P(y=i) = exp(z_i) / Σⱼ exp(z_j)
9
What are Swish and GeLU? Why do they outperform ReLU in Transformers?
🔥 Hard
Answer: Swish = x·sigmoid(x) (smooth, non-monotonic). GeLU = x·Φ(x) (Gaussian CDF). Both allow negative values with a smooth bump. Used in BERT, GPT, ViT; provide better gradient flow and often higher accuracy.
10
Which activation functions are prone to vanishing gradient? Why?
📊 Medium
Answer: Sigmoid and Tanh – gradients near 0 for large |x|. ReLU variants avoid left saturation. However, ReLU can have dead neurons; ELU/Swish have small negative gradients but not zero.
11
What activation function for regression output?
⚡ Easy
Answer: Linear (identity). No activation or f(x)=x. Allows unbounded values. For positive-only regression, use ReLU or Softplus.
12
What is Softplus? Relation to ReLU?
⚡ Easy
Answer: Softplus = ln(1+eˣ). Smooth approximation of ReLU. Used in some variational autoencoders (variance). Never zero, but computationally heavier.
13
Output activation for binary classification?
⚡ Easy
Answer: Sigmoid (single unit). Gives probability P(y=1). Loss: binary cross-entropy.
14
Activation for multi-label classification?
📊 Medium
Answer: Sigmoid per output (independent probabilities). Not softmax (which forces one class). Use sigmoid + binary cross-entropy.
15
Why not use step function as activation?
📊 Medium
Answer: Step function derivative is 0 everywhere (except discontinuity). Gradient descent can't learn. Need differentiable (or subgradient) functions.
16
Why is zero-centered activation desirable?
🔥 Hard
Answer: If activations are always positive (sigmoid, ReLU), gradients of weights for a given neuron are all same sign. This can cause zig-zagging updates and slower convergence. Zero-centered (tanh) avoids this.
17
Write derivative of ReLU and Leaky ReLU.
📊 Medium
ReLU': 1 if x>0 else 0. Leaky ReLU': 1 if x>0 else α (e.g., 0.01)
18
Which activations are used in RNNs/LSTMs? Why?
📊 Medium
Answer: LSTM: sigmoid for gates (0-1 control), tanh for cell/ hidden updates. Prevents exploding gradient via gating. Modern RNNs sometimes use ReLU with careful init.
19
What is Maxout activation? Pros/cons?
🔥 Hard
Answer: Maxout: takes max of k linear combinations. Can approximate any convex function. No vanishing gradient, but doubles parameters. Rarely used today.
20
Heuristic: which activation for hidden layers?
⚡ Easy
Answer: Default: ReLU. If dying ReLU, try Leaky ReLU/ELU. For very deep nets: Swish/GeLU. For regression head: linear. For self-normalizing nets: SELU.

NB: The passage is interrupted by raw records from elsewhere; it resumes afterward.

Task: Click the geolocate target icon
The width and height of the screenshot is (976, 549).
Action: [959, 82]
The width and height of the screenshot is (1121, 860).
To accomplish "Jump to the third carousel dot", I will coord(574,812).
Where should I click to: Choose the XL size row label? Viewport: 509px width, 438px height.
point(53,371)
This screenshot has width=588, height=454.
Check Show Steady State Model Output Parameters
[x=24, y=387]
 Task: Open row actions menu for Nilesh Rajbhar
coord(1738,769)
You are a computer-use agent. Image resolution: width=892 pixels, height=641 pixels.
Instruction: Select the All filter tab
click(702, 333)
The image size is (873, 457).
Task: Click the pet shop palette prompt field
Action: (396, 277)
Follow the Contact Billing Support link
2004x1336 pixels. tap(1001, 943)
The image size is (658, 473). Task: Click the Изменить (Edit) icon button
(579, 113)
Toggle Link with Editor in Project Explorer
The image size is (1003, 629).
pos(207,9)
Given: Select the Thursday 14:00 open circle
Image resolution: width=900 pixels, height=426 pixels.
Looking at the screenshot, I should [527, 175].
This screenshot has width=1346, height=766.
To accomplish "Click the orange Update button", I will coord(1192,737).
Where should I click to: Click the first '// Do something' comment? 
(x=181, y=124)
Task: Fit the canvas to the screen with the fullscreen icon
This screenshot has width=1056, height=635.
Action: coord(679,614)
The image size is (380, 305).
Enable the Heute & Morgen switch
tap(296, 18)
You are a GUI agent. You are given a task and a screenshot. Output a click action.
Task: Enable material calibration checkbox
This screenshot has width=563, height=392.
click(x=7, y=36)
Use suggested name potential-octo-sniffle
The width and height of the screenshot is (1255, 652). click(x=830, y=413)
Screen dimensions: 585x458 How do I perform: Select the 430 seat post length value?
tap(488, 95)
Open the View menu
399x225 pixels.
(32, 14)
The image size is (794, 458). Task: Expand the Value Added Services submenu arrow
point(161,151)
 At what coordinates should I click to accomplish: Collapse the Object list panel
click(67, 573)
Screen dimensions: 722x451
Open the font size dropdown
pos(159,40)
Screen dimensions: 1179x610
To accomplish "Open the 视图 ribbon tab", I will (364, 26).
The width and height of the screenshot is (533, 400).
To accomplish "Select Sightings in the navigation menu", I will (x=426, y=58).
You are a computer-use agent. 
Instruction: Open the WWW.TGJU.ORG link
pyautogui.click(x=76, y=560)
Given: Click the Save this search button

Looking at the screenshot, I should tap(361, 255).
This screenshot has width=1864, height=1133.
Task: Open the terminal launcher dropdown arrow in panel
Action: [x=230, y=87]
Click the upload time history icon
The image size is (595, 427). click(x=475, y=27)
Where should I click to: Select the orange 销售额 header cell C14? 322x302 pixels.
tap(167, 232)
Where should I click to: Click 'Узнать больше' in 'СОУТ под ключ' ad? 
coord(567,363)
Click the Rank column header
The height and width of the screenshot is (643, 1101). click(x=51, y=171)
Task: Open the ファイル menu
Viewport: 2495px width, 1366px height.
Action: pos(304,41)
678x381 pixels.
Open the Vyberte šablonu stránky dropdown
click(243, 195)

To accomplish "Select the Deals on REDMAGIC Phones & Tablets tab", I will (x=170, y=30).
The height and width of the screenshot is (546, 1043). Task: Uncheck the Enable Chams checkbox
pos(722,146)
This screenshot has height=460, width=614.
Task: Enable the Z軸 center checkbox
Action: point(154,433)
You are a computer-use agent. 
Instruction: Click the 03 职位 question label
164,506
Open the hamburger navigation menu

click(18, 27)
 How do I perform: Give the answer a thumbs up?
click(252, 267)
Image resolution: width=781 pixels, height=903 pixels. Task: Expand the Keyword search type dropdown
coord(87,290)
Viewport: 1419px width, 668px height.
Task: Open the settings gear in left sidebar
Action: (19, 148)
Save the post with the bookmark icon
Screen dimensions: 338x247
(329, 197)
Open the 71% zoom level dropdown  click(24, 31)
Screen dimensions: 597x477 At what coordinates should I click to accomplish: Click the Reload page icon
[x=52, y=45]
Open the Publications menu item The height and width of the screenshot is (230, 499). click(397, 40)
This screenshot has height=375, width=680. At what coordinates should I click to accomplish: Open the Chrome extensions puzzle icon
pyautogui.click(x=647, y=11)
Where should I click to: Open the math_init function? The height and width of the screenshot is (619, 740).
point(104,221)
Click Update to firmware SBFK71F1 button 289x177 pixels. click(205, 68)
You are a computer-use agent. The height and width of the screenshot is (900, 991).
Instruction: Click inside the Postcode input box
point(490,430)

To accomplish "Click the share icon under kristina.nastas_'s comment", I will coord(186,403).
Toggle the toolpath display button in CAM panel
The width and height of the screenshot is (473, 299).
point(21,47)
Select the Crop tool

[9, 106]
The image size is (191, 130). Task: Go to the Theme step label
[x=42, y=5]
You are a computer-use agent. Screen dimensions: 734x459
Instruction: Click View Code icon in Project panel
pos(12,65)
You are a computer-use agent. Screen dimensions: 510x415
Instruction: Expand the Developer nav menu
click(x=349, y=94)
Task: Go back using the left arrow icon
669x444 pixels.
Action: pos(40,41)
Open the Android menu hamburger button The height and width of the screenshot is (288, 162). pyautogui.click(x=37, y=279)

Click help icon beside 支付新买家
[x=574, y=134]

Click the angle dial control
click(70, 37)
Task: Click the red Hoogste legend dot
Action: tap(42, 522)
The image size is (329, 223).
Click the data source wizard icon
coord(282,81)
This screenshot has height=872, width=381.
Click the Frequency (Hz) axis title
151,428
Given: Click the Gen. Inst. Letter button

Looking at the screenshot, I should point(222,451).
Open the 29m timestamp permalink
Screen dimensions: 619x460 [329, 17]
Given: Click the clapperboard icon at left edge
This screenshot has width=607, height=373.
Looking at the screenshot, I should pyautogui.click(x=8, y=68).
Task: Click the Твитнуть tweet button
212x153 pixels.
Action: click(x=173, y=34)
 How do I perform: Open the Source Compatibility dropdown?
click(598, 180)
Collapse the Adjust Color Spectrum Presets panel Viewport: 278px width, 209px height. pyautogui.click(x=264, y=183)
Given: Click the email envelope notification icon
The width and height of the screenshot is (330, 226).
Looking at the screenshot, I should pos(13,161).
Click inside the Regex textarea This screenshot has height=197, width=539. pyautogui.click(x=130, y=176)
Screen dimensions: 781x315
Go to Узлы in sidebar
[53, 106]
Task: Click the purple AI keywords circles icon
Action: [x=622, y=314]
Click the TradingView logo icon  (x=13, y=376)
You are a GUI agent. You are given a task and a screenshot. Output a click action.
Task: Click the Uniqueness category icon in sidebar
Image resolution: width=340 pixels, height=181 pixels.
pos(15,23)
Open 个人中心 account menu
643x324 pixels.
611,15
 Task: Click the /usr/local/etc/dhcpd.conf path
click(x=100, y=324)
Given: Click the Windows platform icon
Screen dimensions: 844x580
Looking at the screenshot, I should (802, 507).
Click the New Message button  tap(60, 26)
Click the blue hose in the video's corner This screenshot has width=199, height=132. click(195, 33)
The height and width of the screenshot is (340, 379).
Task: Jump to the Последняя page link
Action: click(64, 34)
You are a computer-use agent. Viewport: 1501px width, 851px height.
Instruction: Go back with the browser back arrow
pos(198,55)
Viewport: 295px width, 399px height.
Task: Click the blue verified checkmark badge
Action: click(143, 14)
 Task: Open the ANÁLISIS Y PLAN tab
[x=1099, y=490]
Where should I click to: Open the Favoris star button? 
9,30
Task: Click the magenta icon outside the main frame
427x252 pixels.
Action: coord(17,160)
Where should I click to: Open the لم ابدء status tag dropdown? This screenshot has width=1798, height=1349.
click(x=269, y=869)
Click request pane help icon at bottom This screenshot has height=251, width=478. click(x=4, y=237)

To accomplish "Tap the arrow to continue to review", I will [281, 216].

ReLU → Leaky ReLU → ELU → Swish (increasing complexity)
Activation Functions – Interview Cheat Sheet
Output layers
- Binary Sigmoid
- Multi-class Softmax
- Multi-label Sigmoid (per unit)
- Regression Linear
Vanishing gradient
- Sigmoid, Tanh (avoid hidden layers)
Hidden units
- 1st ReLU (fast, sparse)
- 2nd Leaky ReLU / ELU
- 3rd Swish / GeLU (SOTA)
Dying ReLU fix
- Leaky ReLU, PReLU, ELU
Verdict: "ReLU first, then tune. Know your gradients!"